# START OF Text section

Make sure to keep stakeholders informed and on board. Client-side, they might not care how it works as long as it works, but if any hiccups happen during phasing in, proactively explain what’s being improved and how you’re addressing it. Internally, if one department (like video team) is fully on IP and audio is next, have the video folks share their success to reassure audio folks, etc.

One strategy is parallel runs: run the new system in parallel with old on a non-critical basis to soak-test it. For example, connect all your mics to a Dante stage box which feeds the console, but also have the analog snake connected (muted). If Dante glitch, you could fade up analog quickly. If after a few shows the analog never had to be used, you can decide to drop it. Similar in video: run an IP feed along with SDI feed to a projector, flip back and forth to gauge quality and reliability. This redundancy at early stages buys peace of mind.

Timeline example: Suppose it’s January now and by next New Year you want full AV-over-IP. Q1 you do research and small tests, Q2 you do your first partial live use at a minor event, Q3 you scale to medium events with backups in place, Q4 you go all-in for a major show. Meanwhile, gather all feedback and fine-tune plan after each phase. This way, come full deployment, it’s not a risky unknown – it’s the final step of a well-tested evolution.

# END OF Text section
# START OF Data rows

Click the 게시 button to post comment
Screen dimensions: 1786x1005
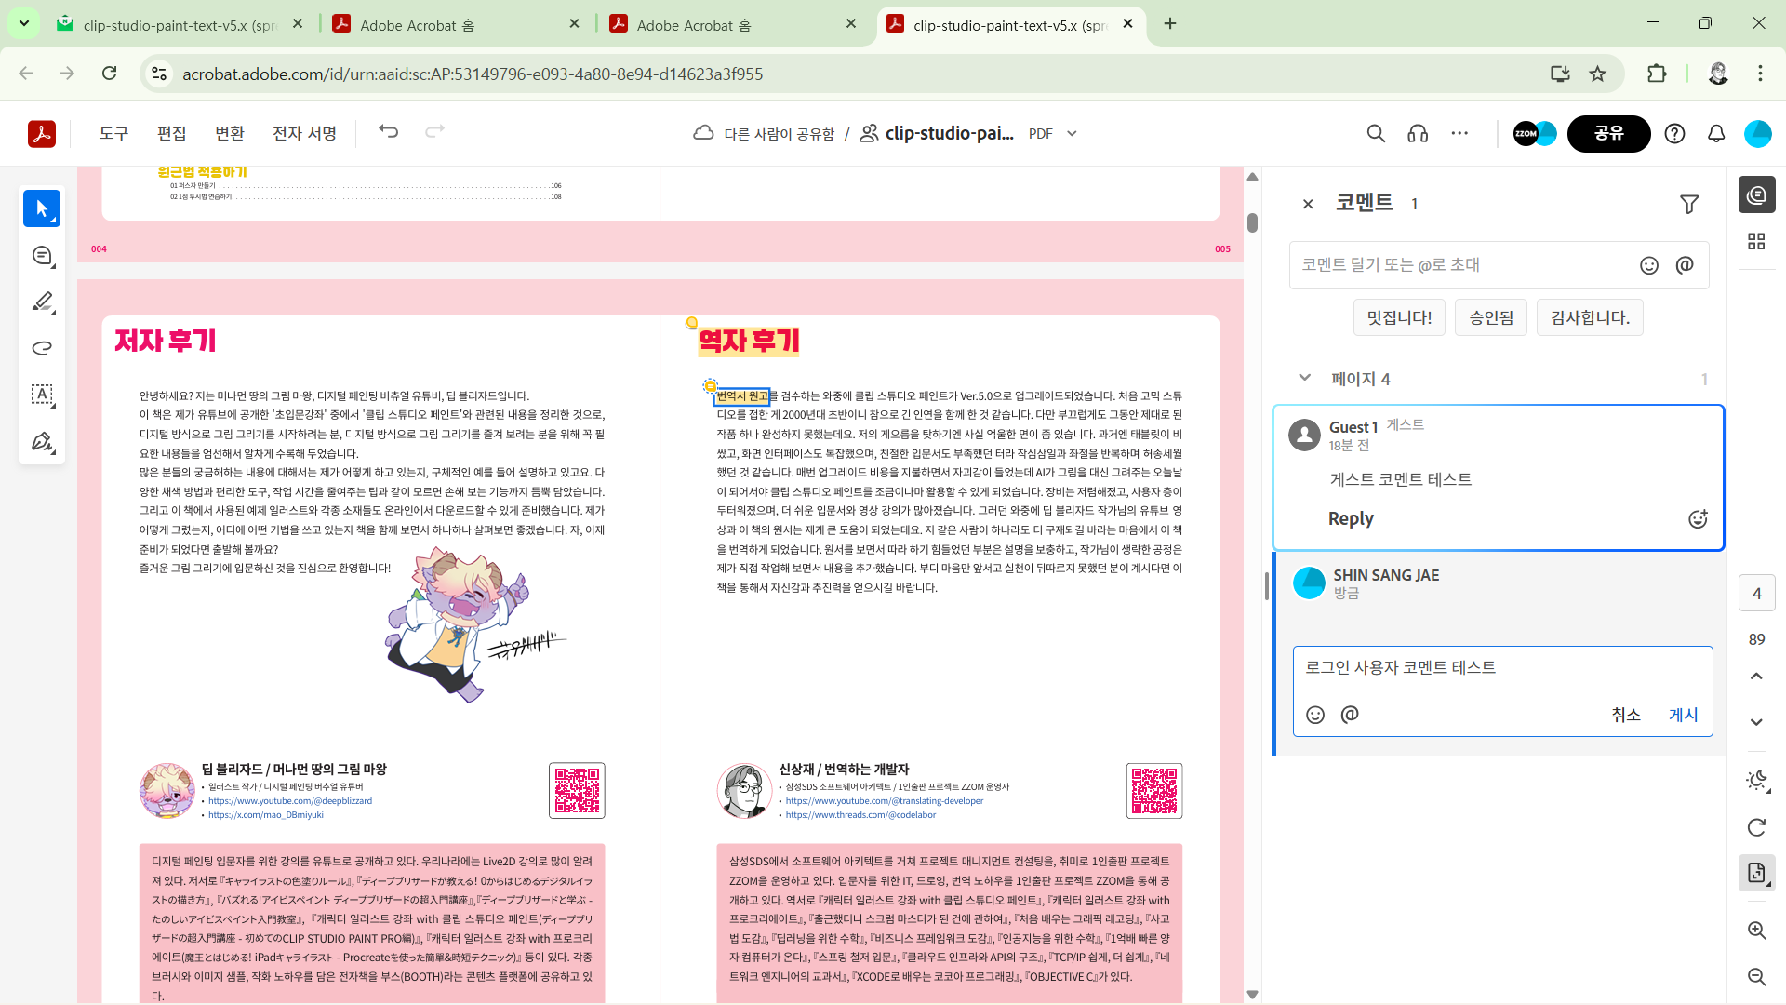click(1683, 715)
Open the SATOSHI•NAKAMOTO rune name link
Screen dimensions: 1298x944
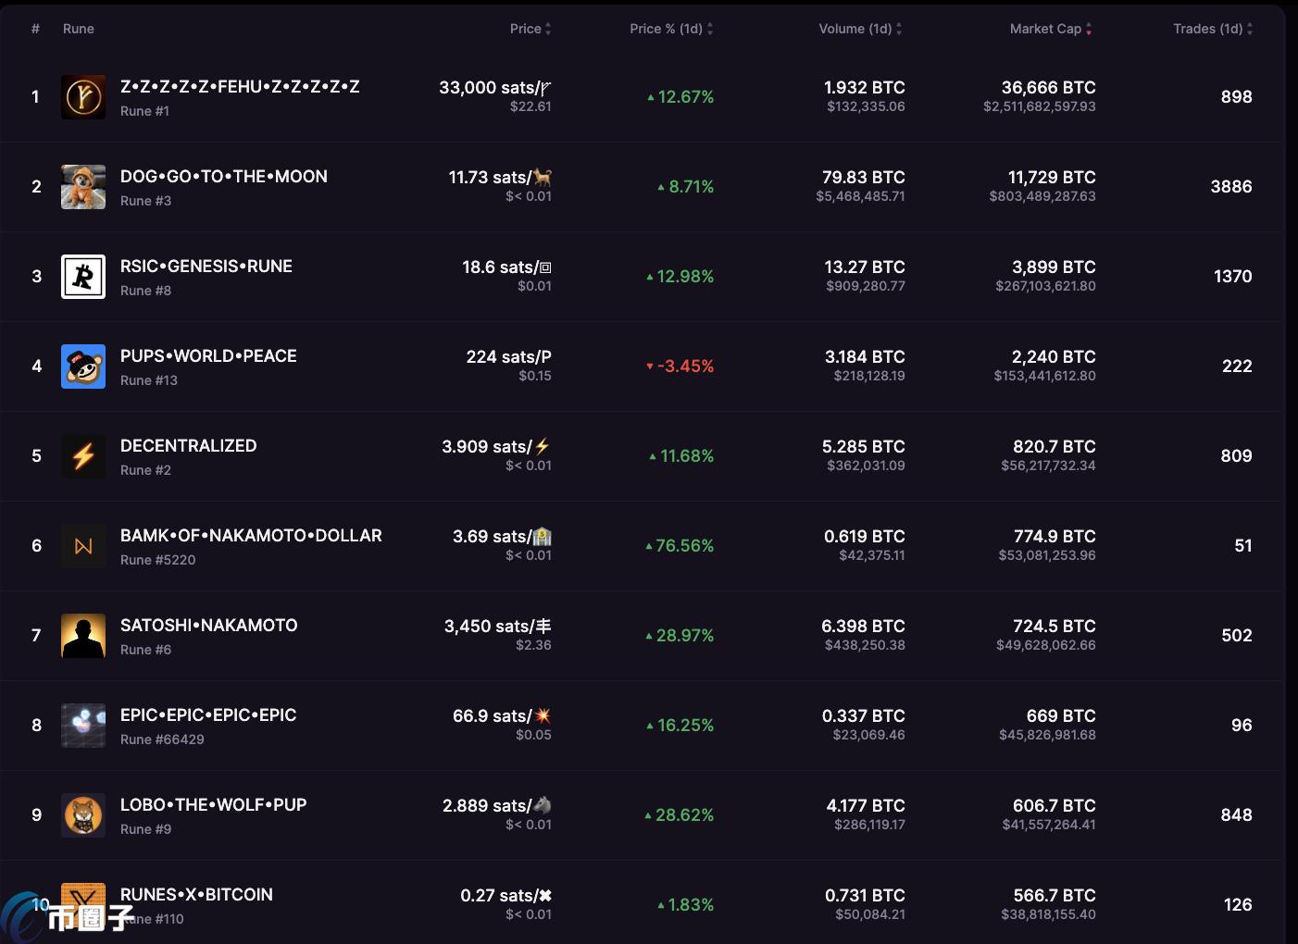(209, 626)
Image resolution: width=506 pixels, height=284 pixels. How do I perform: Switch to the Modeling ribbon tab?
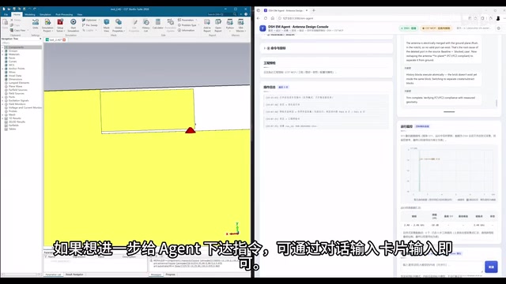pyautogui.click(x=30, y=14)
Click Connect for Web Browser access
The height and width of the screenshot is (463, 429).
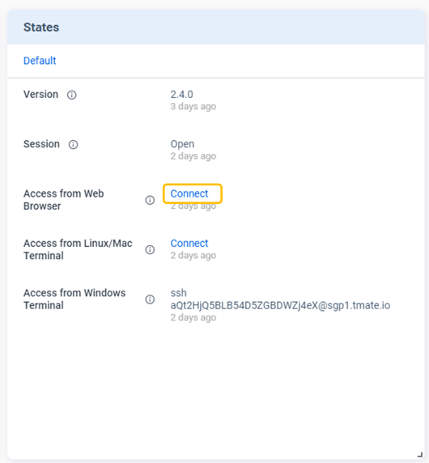point(189,193)
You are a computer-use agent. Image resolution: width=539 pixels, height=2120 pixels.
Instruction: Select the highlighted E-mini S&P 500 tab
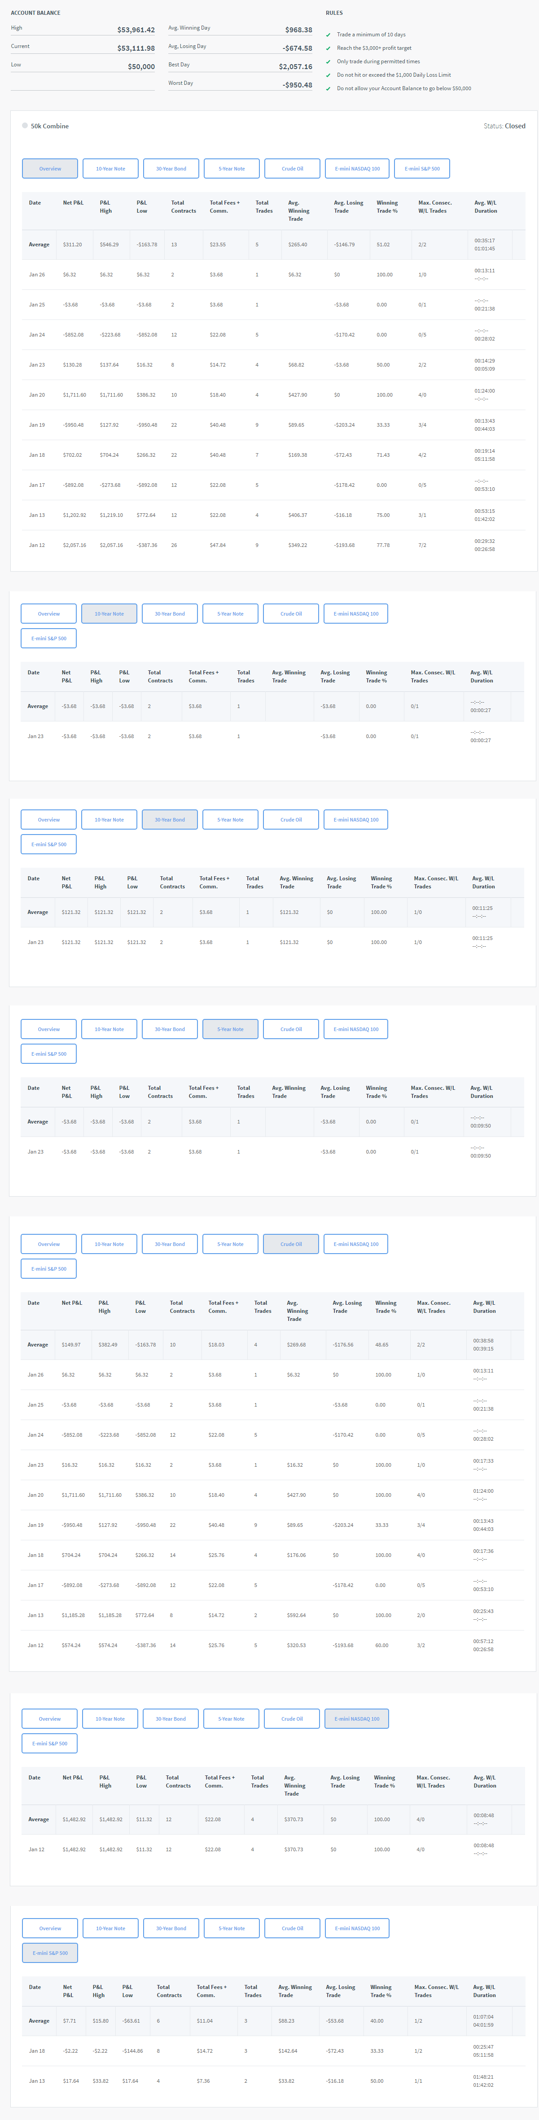pos(50,1953)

# END OF Data rows

# [The tasks]
**A.** Decide whether each statement below agrees with the passage on phasing in AV-over-IP, answering yes or no and quoting the deciding words of the passage. (i) In the parallel-run setup, the analog snake stays connected but muted. (ii) In the timeline example, the first partial live use happens at a major show. (iii) Internally, the audio team shares its success to reassure the video team.
**B.** Write the next part of the passage on phasing in AV-over-IP, picking up after its final sentence.

# [Written responses]
**A.**
(i) Yes: "but also have the analog snake connected (muted)"
(ii) No: "Q2 you do your first partial live use at a minor event"
(iii) No: "have the video folks share their success to reassure audio folks"

**B.**
Working with Vendors and Integrators

Unless you have a very large internal team, you may need to involve external vendors or integrators at some points – for system design, equipment sourcing, or on-site support. Choosing the right partners is important. Look for vendors who have experience with AV-over-IP in live environments, not just in theory or installation. Ask for references or case studies of events similar to yours where they provided networked AV solutions.

When evaluating products, involve the vendors in demoing them with your use-case in mind. For example, if you’re looking at a new network-driven audio console, see if the vendor can set up a trial where you patch it via Dante to your speakers, etc. Many vendors will loan demo gear or set up a proof-of-concept if they know you’re serious. Use that to test functionality in your environment (in your venue or with your crew’s typical setup).

Enterprise contracts: If investing big (say in a comprehensive Dante audio system or a suite of SDVoE video gear), negotiate support in the contract. E.g., a vendor might include a day of training for your staff, or on-call support during your first big event using it. I’ve known manufacturers to send a support engineer to a festival for the weekend at little cost, to ensure their system is implemented well – that’s worth a lot to de-risk. Don’t hesitate to request such terms, especially if it’s a flagship use of their tech.

When working with integrators (the folks who might physically install network gear or program the system), clearly convey the event demands – integrators used to fixed installs might not account for things like fast on-site troubleshooting or the need for ruggedizing. Make sure they design for portability and simplicity if you need to deploy repeatedly. Things like labeling cables, providing clear documentation, building road-worthy racks for switches with proper ventilation and patch panels, etc., are deliverables you want.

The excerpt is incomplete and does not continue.